Rendre le manager acteur de la qualité de vie au travail
Lorsqu’une entreprise se lance dans une démarche de prévention des RPS, un diagnostic est réalisé par un organisme agréé auprès du CHSCT, diagnostic à partir duquel un plan d’action est élaboré. L’étape suivante est de faire appliquer ce plan. Actuellement, si les entreprises sensibilisent globalement aux risques psychosociaux et sont mûres sur ce point qui consiste à informer, très peu se sont engagées sur la voie de la formation des managers sur ce sujet. Une autre étape consiste donc à aider ces derniers à identifier le risque au sein de leurs équipes.
« Rendre une équipe performante suppose d’accompagner le changement de comportements sur la base du plan d’action des entreprises, il s’agit notamment de rendre les managers acteurs de la prévention, de faire en sorte que les individus se connaissent mieux », explique Éric Josso. Cela passe par un diagnostic des douze qualités de l’équipe performante, afin de connaître la perception de chacun, un diagnostic que ce médaillé en championnats d’Europe d’athlétisme a élaboré à partir des ressources du monde sportif et qui permet de dégager deux axes de travail : la cohésion ou la structuration de l’équipe. « Il s’agit d’un parcours comportemental, qui s’effectue lors de séminaires et/ou d’actions sur l’eau ou en salle de sport, et qui s’imbrique dans un travail sur les processus de l’entreprise », précise-t-il.

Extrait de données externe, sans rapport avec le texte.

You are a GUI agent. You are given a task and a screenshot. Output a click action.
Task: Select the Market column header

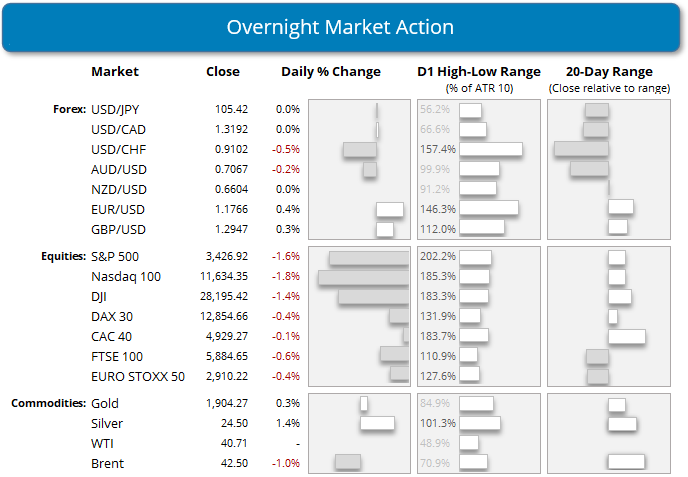point(114,71)
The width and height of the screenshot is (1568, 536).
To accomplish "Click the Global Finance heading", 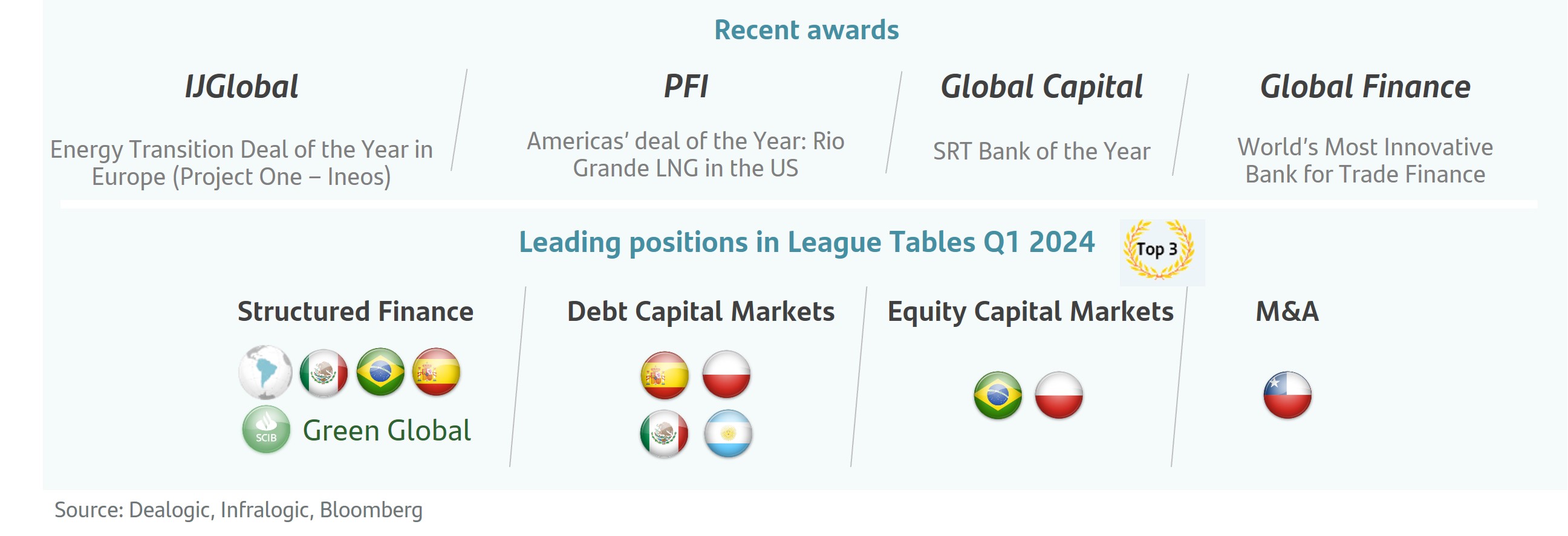I will (x=1365, y=86).
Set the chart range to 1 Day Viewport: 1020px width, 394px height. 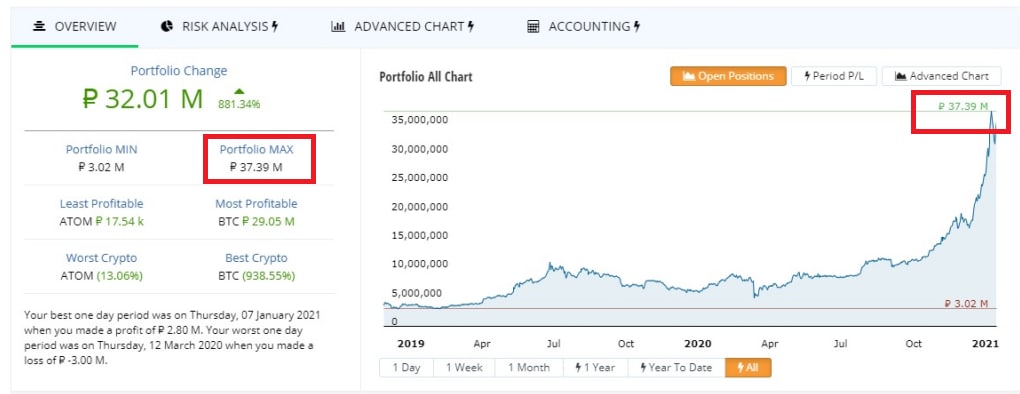(x=407, y=367)
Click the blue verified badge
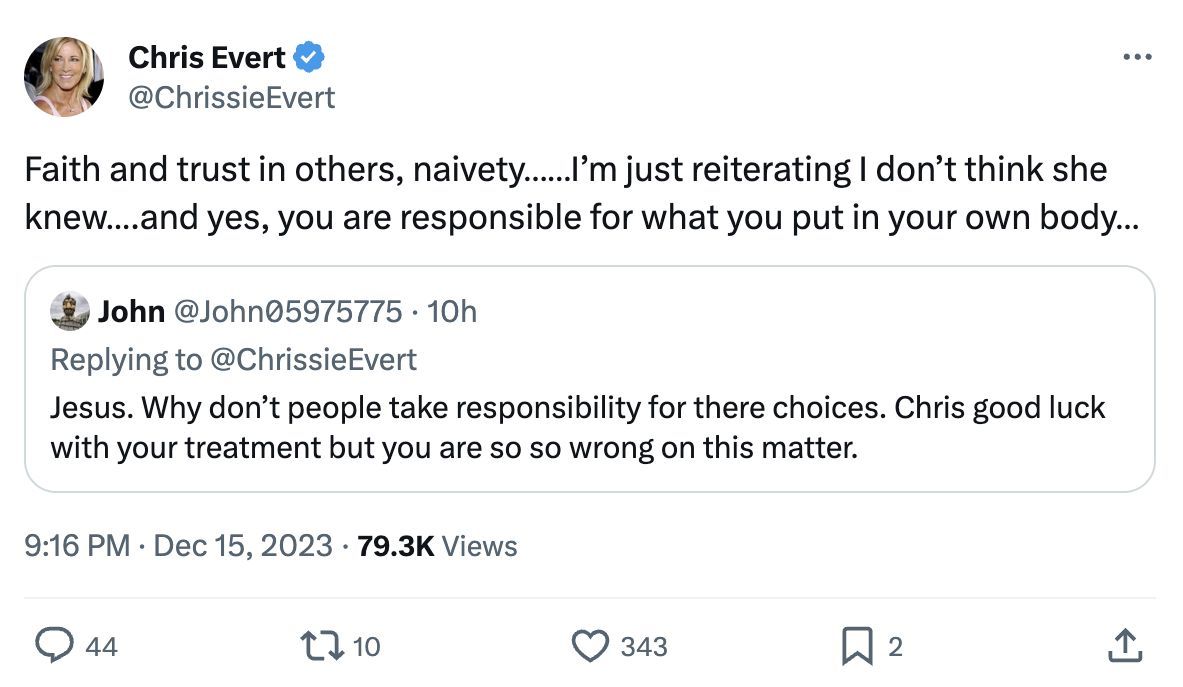 (308, 58)
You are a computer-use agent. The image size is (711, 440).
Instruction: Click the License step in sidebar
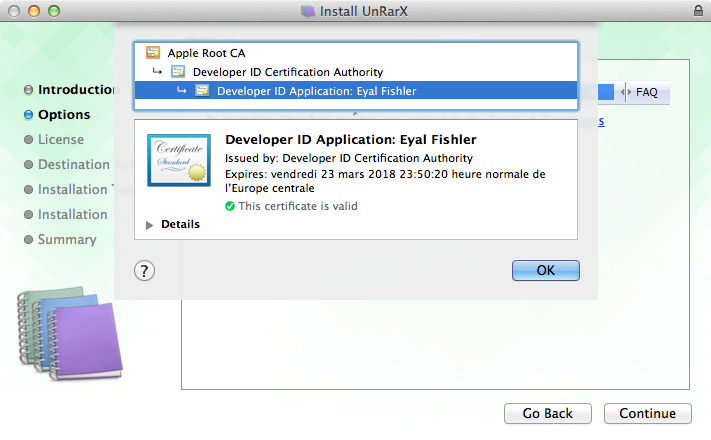point(61,140)
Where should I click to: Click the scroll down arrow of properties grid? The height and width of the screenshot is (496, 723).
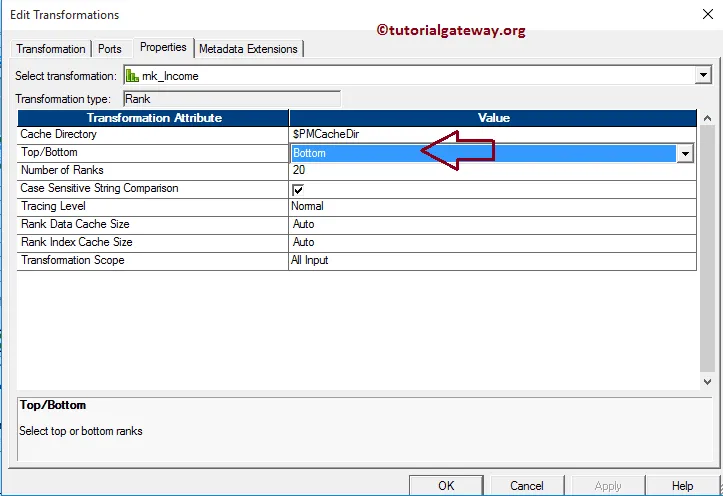point(707,381)
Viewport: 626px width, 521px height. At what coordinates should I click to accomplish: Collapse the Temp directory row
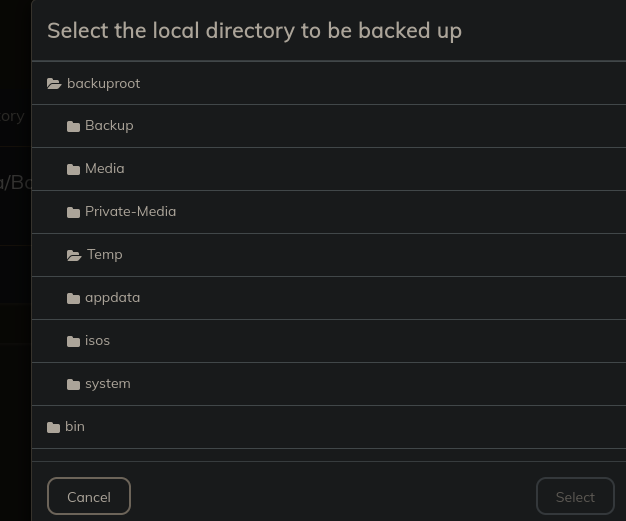point(104,254)
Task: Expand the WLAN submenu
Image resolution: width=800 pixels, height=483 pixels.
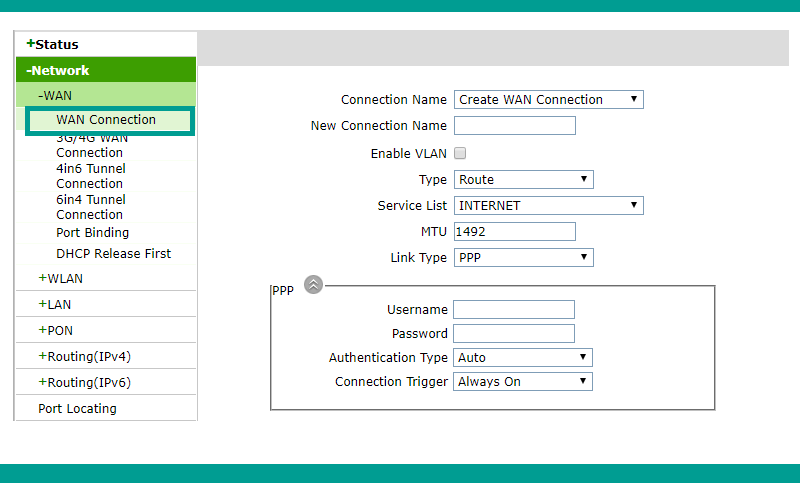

Pour construire une logique d’équipe, afin de gagner en performance et en qualité de vie au travail, on s’appuie sur trois piliers : le sens (de la vision et de l’action), l’envie (de porter le maillot d’une équipe), la capacité (l’entreprise doit s’assurer que les collaborateurs ont les moyens d’atteindre les objectifs). Et l’on mise plus sur la notion de leadership que de management. « On responsabilise chacun dans l’équipe, on favorise la prise d’initiative et la sortie des schémas préétablis, on obtient ainsi de l’implication et de la motivation », souligne Vincent Rostaing. Autrement dit, quand on est entraîné dans une spirale d’équipe, on oublie ses petites misères quotidiennes, on tient à distance le stress.
L’état d’esprit du dirigeant, condition du succès de la démarche
Idéalement, au-delà des managers, ce sont tous les collaborateurs qui doivent être acteurs de la qualité de vie au travail. Mais sans l’impulsion du dirigeant, sans son exemple, tout plan, projet, discours peuvent rester lettre morte. « À lui, ou à l’équipe dirigeante dans les grands groupes, de fixer le cap, d’installer de la cohésion, des espaces d’écoute… Ce sont des questions d’arbitrage, les entreprises qui décident que la prévention des RPS est importante pour elles déclenchent ce type de formation pour leurs managers », pointe Éric Josso. Quant aux RH, ils sont garants de l’intérêt d’aller sur ces sujets et en tant que conseils aux opérationnels, ils doivent les inciter à y aller aussi. Développer un langage managérial commun, focaliser sur les éléments positifs de succès, cela se traduit en termes de bénéfices.